Er nahm ihre Hand und berührte mit den Lippen die Fingerspitzen.
Die Berührung holte sie zurück, half ihr, wieder festen Boden unter den Füßen zu bekommen. Sie blinzelte erneut und runzelte leicht die Stirn.
»Boudicca wurde in Blau gemalt.«
Immer noch lächelnd schüttelte er den Kopf.
»Nein, Blau ist nichts für dich – Rosa und Weiß. Wenn du etwas brauchst, um deine Nacktheit zu bedecken«, er betrachtete ihren Busen, »können es nur Apfelblüten sein.«
Auf seinem Gesicht zeigte sich ein selbstzufriedener, durch und durch männlicher Ausdruck. Sie konnte nicht anders – sie lachte.

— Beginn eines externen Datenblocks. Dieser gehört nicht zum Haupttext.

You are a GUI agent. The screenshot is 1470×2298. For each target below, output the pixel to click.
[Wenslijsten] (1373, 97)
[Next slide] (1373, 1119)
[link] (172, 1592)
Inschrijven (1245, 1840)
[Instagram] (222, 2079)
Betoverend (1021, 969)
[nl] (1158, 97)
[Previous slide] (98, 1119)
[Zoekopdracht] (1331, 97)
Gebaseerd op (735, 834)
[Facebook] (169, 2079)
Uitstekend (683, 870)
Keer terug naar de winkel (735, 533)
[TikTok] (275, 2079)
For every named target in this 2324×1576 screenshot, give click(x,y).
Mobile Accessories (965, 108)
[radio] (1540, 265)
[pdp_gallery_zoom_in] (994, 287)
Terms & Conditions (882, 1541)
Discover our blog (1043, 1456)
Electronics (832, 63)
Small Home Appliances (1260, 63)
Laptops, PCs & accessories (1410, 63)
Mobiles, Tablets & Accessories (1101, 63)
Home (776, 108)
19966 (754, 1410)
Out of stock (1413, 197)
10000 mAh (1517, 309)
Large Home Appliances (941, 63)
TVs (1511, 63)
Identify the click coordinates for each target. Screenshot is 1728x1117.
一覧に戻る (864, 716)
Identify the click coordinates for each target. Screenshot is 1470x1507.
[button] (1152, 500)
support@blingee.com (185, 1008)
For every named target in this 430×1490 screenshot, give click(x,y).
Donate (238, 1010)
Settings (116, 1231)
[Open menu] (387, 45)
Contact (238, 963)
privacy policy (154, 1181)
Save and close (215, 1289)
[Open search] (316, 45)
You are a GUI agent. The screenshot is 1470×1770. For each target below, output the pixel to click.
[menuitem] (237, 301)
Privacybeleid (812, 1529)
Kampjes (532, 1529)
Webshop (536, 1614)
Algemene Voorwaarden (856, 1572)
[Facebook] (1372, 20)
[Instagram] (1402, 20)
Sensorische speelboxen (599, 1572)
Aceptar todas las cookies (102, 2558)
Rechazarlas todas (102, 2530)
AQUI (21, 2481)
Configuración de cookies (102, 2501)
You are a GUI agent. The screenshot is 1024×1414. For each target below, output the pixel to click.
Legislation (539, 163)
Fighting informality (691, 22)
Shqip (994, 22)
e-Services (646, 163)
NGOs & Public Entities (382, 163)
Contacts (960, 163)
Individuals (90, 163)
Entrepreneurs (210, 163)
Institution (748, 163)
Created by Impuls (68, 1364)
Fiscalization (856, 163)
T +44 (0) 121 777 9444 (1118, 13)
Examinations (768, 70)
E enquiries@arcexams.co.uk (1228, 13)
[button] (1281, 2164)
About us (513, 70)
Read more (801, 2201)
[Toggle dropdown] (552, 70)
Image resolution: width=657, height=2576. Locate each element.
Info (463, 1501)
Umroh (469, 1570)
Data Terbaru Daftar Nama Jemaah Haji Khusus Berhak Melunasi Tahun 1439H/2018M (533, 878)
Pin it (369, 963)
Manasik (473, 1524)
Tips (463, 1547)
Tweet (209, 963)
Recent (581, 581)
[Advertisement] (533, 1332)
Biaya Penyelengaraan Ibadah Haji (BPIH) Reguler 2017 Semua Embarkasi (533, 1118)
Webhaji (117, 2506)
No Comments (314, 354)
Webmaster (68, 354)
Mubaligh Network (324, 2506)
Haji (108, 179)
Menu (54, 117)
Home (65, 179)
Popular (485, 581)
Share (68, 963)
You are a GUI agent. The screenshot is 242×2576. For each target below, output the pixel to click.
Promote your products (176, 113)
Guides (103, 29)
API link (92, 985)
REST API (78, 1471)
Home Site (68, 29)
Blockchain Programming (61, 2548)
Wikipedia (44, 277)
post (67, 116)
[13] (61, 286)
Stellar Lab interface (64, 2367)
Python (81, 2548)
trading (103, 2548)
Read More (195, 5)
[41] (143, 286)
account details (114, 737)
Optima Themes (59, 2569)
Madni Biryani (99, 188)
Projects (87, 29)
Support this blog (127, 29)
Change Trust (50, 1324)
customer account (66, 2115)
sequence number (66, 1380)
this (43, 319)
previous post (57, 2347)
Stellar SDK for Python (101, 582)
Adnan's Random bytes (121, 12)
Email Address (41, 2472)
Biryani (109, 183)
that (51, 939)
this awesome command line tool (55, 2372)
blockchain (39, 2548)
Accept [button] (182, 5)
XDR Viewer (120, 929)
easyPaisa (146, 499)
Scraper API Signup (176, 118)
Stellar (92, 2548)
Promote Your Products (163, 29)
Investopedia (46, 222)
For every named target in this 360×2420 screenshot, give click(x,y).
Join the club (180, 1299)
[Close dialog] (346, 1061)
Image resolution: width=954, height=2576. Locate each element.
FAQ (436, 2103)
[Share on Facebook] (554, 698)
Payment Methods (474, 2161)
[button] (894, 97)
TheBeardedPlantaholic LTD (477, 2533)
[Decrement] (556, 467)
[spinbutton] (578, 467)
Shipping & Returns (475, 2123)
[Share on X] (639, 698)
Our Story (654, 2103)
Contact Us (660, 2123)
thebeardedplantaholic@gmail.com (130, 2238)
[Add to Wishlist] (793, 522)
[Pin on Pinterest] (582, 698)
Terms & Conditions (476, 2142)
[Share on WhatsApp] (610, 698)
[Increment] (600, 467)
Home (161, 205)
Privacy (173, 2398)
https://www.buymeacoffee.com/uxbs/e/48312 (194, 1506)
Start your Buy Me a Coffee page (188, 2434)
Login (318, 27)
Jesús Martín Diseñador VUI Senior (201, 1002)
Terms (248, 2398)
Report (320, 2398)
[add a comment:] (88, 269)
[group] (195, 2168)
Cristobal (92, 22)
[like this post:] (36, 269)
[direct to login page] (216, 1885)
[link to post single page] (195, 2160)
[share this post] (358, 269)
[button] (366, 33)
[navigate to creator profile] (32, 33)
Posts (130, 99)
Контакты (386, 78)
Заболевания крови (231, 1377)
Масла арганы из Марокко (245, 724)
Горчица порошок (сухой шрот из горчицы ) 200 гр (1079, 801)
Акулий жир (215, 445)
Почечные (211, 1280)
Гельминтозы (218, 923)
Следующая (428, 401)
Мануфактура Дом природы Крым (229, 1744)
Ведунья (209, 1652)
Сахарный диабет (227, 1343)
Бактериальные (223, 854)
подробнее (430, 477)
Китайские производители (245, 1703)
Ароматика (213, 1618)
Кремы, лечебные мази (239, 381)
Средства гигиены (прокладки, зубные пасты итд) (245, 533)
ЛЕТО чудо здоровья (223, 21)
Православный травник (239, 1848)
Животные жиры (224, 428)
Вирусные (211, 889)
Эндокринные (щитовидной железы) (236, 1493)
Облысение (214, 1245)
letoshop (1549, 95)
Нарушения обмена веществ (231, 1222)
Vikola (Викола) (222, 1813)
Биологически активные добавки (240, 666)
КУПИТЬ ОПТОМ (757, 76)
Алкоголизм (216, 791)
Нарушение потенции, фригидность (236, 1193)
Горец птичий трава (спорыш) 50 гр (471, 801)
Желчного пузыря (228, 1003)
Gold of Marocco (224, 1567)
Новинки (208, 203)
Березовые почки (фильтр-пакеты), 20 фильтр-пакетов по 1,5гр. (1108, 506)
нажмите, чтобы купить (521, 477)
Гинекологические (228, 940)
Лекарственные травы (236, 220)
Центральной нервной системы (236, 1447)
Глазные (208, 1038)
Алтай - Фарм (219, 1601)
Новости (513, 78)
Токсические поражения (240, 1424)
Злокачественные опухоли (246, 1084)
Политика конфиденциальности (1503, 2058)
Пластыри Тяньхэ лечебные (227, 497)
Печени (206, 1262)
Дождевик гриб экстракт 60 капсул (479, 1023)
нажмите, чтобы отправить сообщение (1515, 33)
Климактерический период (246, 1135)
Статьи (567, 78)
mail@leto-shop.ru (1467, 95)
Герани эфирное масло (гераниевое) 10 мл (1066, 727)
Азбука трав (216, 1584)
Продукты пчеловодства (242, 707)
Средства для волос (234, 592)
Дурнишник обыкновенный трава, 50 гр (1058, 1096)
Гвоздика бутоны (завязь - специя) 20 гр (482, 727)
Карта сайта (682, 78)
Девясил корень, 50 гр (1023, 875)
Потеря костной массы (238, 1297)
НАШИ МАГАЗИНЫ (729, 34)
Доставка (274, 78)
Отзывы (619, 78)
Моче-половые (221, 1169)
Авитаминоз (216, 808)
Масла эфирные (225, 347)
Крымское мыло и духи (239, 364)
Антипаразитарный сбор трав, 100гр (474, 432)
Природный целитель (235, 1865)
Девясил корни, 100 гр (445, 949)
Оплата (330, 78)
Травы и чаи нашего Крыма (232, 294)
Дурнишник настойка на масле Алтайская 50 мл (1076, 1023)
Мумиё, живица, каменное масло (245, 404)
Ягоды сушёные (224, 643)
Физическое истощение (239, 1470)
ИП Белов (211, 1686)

Sah als Antwort darauf auch ein Lachen in seinen Augen aufblitzen, wusste, das war die richtige Reaktion gewesen, mehr brauchte es nicht.
Sie zog sein Gesicht zu sich und küsste ihn. Er erwiderte ihren Kuss.
Schließlich löste er sich von ihr.
»Es ist bereits Morgen. Ich muss gehen.«
Sie blickte in seine Augen.
»Bleib.«
Er betrachtete ihr Gesicht forschend, zögerte und schnitt eine Grimasse.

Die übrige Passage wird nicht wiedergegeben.